I am trying to move a large amount of data around and I read I can use a couple libraries in python to speed things up.
- generators
- itertools.islice
- multiprocessing
Here is some code, generically, that I intend to expand on. Is this the right path:
import multiprocessing
import itertools
# Define a generator function to yield lines of text
def generate_lines():
# Replace this with your logic to generate lines of text
for i in range(10000):
yield f"Line {i + 1}"
# Function to write lines to a file
def write_lines(filename, lines):
with open(filename, 'w') as file:
for line in lines:
file.write(line + '\n')
if __name__ == '__main__':
# Create a pool of processes
with multiprocessing.Pool(2) as pool:
# Use itertools.islice to split the generator into chunks of 5000 lines each
chunk_size = 5000
for i in range(0, 10000, chunk_size):
chunk = itertools.islice(generate_lines(), i, i + chunk_size)
pool.apply_async(write_lines, (f'file{i // chunk_size + 1}.txt', chunk))

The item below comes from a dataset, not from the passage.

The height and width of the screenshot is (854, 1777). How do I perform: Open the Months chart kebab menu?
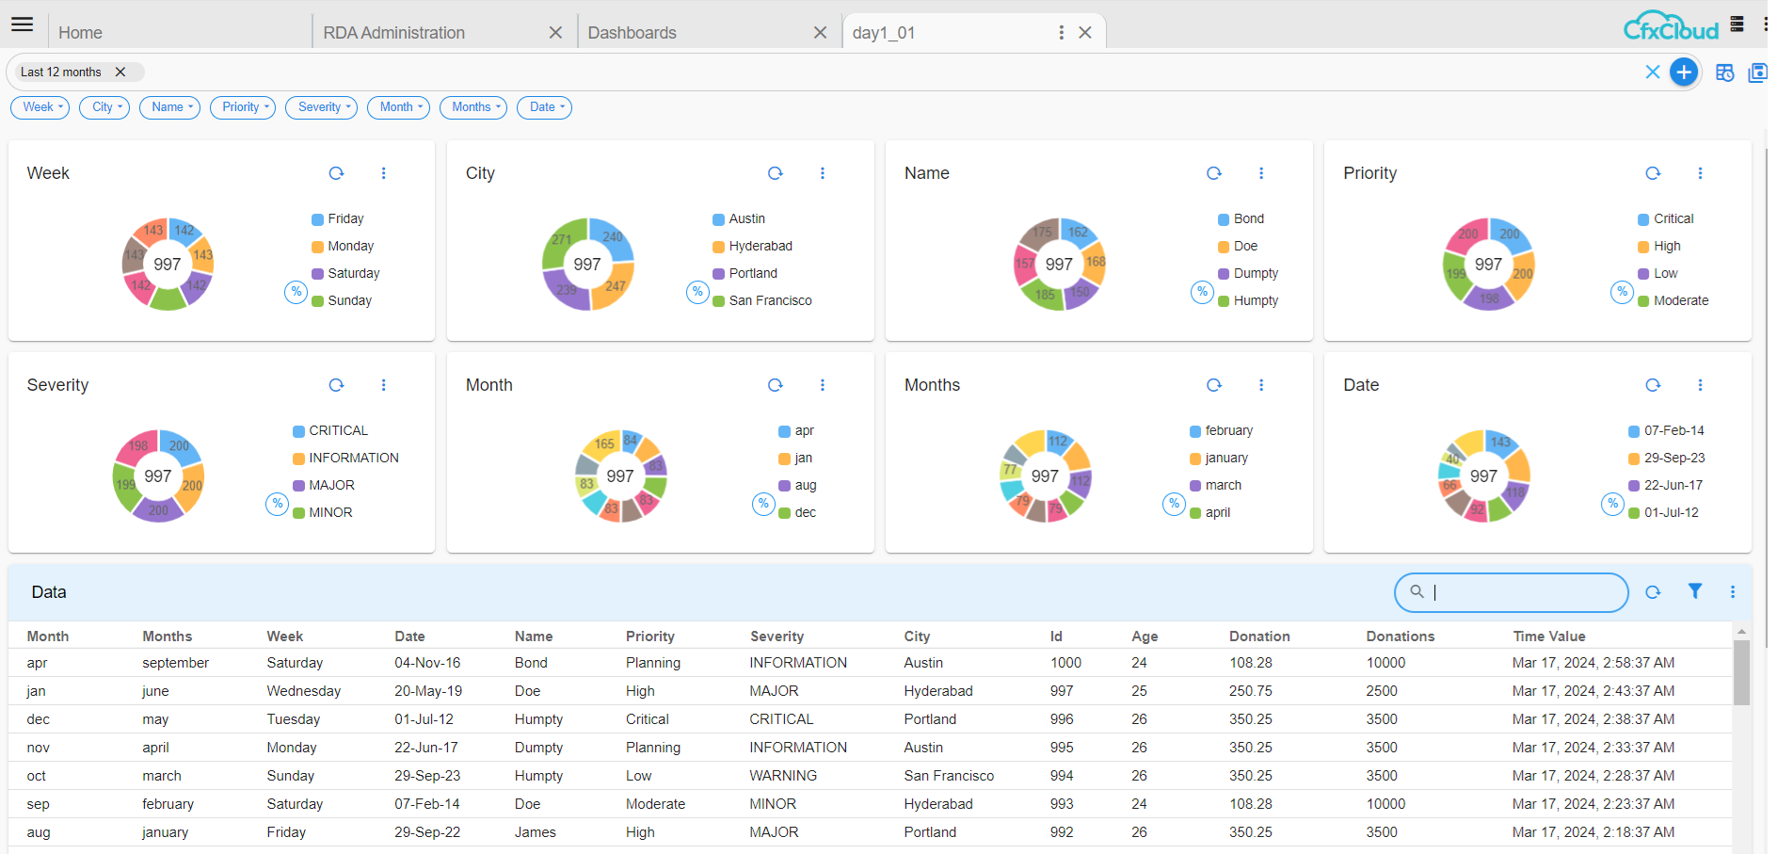[x=1260, y=385]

# Wait for all processes to complete
pool.close()
pool.join()
print("Writing completed successfully.")
I basically don't want to ever expand the whole list in memory and I also want to double my speed using the pool.
My last issue is this: When I read from a source file instead of generating fake lines... is there any way to read lines from a large source file in generator batches as well?